I care waaaaaaay, no, infinitely more, about the way in which my son perceives his Korean mother, than I'll ever care what any stranger thinks of me (I should add that I realize his perception of his Korean mother will be his own, but I acknowledge that I could seriously affect that perception by the words and actions I choose). Strangers can think what they want (it's not as if the love an AP has for her child can truly be understood by a stranger, anyway). My child will know whether I love him, and whether my love and our relationship is real, based on how I treat him and others important to him - not based on how I try to 'frame' our relationship and categorize his first mother. I want him to see, amongst many other things, that my desire to treat his flesh-and-blood mother with respect and dignity, is real.

**

So how would I actually answer the question, "Where is his real mother?"
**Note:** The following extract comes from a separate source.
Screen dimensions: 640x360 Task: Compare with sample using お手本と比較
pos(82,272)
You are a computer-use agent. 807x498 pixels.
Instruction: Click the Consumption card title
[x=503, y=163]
Well, we have options. yay. We're all different, but I dare say that none of the options has to include a clarification that relegates one mother's position to that of something less than the other's. Honestly, when I have been asked, I've just either 1) Ignored; pretended not to hear 2) Replied, "She lives in Korea" 3) Replied, "We'll let our son choose if and when he wants to discuss his family's make-up" (or similar wording). And this is also an option for those who must verbalize the reality of their motherhood, "He has two real mothers. His other one lives in _____". Actually I think there are probably many more options that let us ALL be real.

4 Comments:

At 3:47 PM , Blogger Kahlan said...

Let me propose a different question. How will years of an adoptee hearing his adoptive mother refer to his other real mother as something other than real, make him feel?

This.

Beautifully said, Zoe. Your writing puts me to shame.

 
At 8:33 PM , Blogger zoe said...

You are welcome here, Paula - along with anyone who can help us put down our defenses and talk about things rationally. :) I appreciate your perspective.
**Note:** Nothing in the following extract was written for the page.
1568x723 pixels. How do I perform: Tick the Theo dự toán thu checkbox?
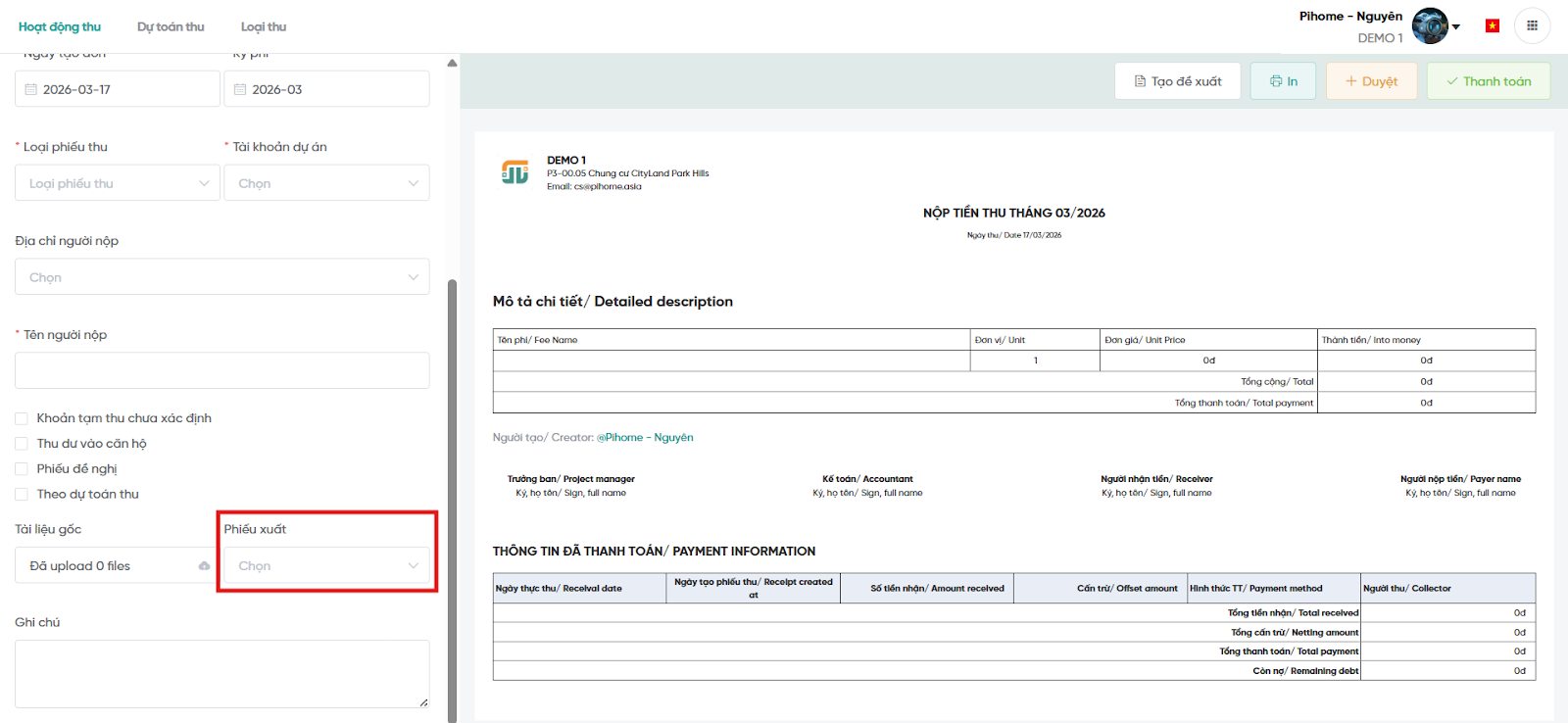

I believe you Kim, when you say you don't think the 'real' terminology would bother you if you were an adoptive mother - it probably would have gone right under my 'offense' radar, too, if I hadn't been primed to think of it as wrong. Now I'm just trying to back out of that line of thinking, I guess, since I think it is more of a defense mechanism rather than a valuable tool for the adoptive relationship.

 
At 7:15 AM , Blogger Dawn said...

I just found you via paragraphien. When people ask me about my daughter's real mother, I tell them about her and sometimes use the term Jessica uses (birth mom) as in, "Her birth mom lives here in town, actually." I just don't care about the real mom title and am not too worried about how Madison will feel about it 'cuz I figure it's one of those things that we -- as an adoptive family -- just have to accept is common terminology. And it's not harmful -- I don't feel like it denigrates me or our family.

We have a bio son, too, and I get much more bent out of shape by the (rarely to our face) assumption that he's somehow more real to *me* because I think that is harmful to my daughter and to our family.

 
At 6:50 PM , Blogger Betsy said...

I'm new to your blog. Great, thought provoking post. Thank you.